### QUOTED TEXT
****
# Coyotes...



## tjmomof4 (Mar 31, 2007)

For the last 2 weeks, we've had a small pack of coyotes on our property almost every night. They carried off one of our kittens, but our trusty Aussie chased them down and they dropped the kitty at the back of our pasture. He was fine, though absolutely terrified. Good dog!!!

Anyway, I know they're here because of the kittens, goats, and ducks, but we're not getting rid of the animals. I just want to get rid of the NOISE so I can sleep! It's driving me crazy, and we're afraid that our Aussie might tangle with more than he bargained for in a bigger pack of coyotes some night. I don't want him to get hurt. 

What can we do to make our place less interesting for them? Here's what we've got - the ducks and goats share a mini-condo-thing my hubby and son built for them, all surrounded by a 6-foot dog run. The kittens sleep in the shed, with a kitty door on the back, but I doubt they'll ever come out to see the coyotes again! The dog just sleeps out in the field (although I doubt he sleeps much at night - there's a lot to keep an eye on while we're sleeping!), even though he has *2* dog houses. 

Will building a barn and putting everyone away in the building every night fix this problem? Are we allowed to trap these stupid things? If I shoot one or two, will the rest leave us alone?


----------



## Pops2 (Jan 27, 2003)

you need to eliminate them. they WILL gang up on the aussie & kill it eventually.
IF IT WERE LEGAL where i lived i would take a feral cat & tie it down in the middle of a large open area then unload on them when they come out after the free meal preferrably w/ a semi automatic rifle or shotgun. 22s & #4 buck


----------



## Trapper (Jun 2, 2006)
****
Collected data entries
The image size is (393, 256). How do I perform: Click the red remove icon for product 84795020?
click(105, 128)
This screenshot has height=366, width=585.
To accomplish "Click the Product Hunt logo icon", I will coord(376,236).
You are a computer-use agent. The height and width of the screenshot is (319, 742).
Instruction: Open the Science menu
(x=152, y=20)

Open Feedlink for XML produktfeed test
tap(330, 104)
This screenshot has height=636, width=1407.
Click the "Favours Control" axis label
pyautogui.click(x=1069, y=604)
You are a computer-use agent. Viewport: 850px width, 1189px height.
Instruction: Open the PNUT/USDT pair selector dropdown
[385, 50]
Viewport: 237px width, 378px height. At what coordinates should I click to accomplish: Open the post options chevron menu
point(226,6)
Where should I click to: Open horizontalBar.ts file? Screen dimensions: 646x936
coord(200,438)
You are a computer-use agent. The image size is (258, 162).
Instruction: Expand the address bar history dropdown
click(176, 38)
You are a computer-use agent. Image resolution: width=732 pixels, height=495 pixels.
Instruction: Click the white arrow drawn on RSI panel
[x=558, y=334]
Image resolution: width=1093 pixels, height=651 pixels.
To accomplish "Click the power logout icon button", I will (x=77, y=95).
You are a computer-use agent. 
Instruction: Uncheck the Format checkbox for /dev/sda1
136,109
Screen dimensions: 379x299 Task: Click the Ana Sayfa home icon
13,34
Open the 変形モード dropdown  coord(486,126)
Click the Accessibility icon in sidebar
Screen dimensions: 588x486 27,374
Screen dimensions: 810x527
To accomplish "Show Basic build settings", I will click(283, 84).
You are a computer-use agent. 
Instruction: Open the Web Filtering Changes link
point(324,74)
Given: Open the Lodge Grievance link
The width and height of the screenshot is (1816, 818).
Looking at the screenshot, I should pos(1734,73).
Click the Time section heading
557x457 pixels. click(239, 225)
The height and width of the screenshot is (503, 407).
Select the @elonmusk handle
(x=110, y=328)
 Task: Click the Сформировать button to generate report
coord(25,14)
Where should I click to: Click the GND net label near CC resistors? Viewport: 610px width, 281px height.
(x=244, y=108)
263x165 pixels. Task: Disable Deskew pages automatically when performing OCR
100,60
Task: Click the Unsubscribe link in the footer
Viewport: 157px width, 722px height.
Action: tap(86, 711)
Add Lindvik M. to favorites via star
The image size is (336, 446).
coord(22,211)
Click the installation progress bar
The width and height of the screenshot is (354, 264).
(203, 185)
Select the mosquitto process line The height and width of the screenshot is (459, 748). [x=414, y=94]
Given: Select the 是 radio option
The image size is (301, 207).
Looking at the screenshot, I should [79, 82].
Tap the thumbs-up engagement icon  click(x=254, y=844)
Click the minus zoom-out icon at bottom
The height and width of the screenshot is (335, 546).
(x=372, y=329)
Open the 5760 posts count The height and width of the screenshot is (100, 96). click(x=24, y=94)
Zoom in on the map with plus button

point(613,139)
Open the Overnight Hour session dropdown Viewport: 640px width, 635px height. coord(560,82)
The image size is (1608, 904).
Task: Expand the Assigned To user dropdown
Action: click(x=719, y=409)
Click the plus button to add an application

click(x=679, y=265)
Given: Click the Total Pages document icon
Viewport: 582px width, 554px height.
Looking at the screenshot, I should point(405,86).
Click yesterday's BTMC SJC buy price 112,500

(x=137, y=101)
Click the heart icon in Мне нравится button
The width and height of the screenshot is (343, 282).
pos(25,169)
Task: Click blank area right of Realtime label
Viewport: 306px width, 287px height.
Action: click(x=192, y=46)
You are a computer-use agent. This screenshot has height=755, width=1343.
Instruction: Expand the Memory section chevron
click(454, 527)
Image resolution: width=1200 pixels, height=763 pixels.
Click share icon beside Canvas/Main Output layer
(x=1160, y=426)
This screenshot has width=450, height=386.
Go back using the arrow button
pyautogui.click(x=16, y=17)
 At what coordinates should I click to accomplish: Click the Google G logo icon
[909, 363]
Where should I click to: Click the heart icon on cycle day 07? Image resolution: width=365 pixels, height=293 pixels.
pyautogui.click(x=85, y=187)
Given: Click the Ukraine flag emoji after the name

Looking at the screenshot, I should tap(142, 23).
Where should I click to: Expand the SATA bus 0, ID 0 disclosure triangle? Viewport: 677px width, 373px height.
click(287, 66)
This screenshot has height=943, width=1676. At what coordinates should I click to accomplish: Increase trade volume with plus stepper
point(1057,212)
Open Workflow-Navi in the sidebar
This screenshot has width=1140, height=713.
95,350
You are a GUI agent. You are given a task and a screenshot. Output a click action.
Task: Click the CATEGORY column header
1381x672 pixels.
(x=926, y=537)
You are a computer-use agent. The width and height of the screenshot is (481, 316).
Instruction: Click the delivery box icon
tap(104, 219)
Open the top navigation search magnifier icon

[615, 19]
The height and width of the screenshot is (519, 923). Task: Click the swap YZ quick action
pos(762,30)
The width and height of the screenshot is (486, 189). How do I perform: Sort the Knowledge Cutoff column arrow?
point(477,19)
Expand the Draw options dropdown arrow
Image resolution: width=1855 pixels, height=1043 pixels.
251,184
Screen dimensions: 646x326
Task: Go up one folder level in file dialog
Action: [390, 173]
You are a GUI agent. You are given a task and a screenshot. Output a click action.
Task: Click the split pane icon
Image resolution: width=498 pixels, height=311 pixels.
****
### TASKS TO CARRY OUT
**a.** From the coyote thread, extract the passage that opens with the words containing "Will building a" and closes with "(Jan 27, 2003)".
**b.** Answer these questions using the coyote thread:
(i) What kind of dog chased down the coyotes that carried off a kitten?
(ii) How tall is the dog run that surrounds the ducks and goats?
(iii) According to the second post, what will the coyotes eventually do to the dog?

### FINAL RESULTS
**a.**
Will building a barn and putting everyone away in the building every night fix this problem? Are we allowed to trap these stupid things? If I shoot one or two, will the rest leave us alone?


----------



## Pops2 (Jan 27, 2003)

**b.**
(i) An Aussie.
(ii) 6 feet.
(iii) Gang up on it and kill it.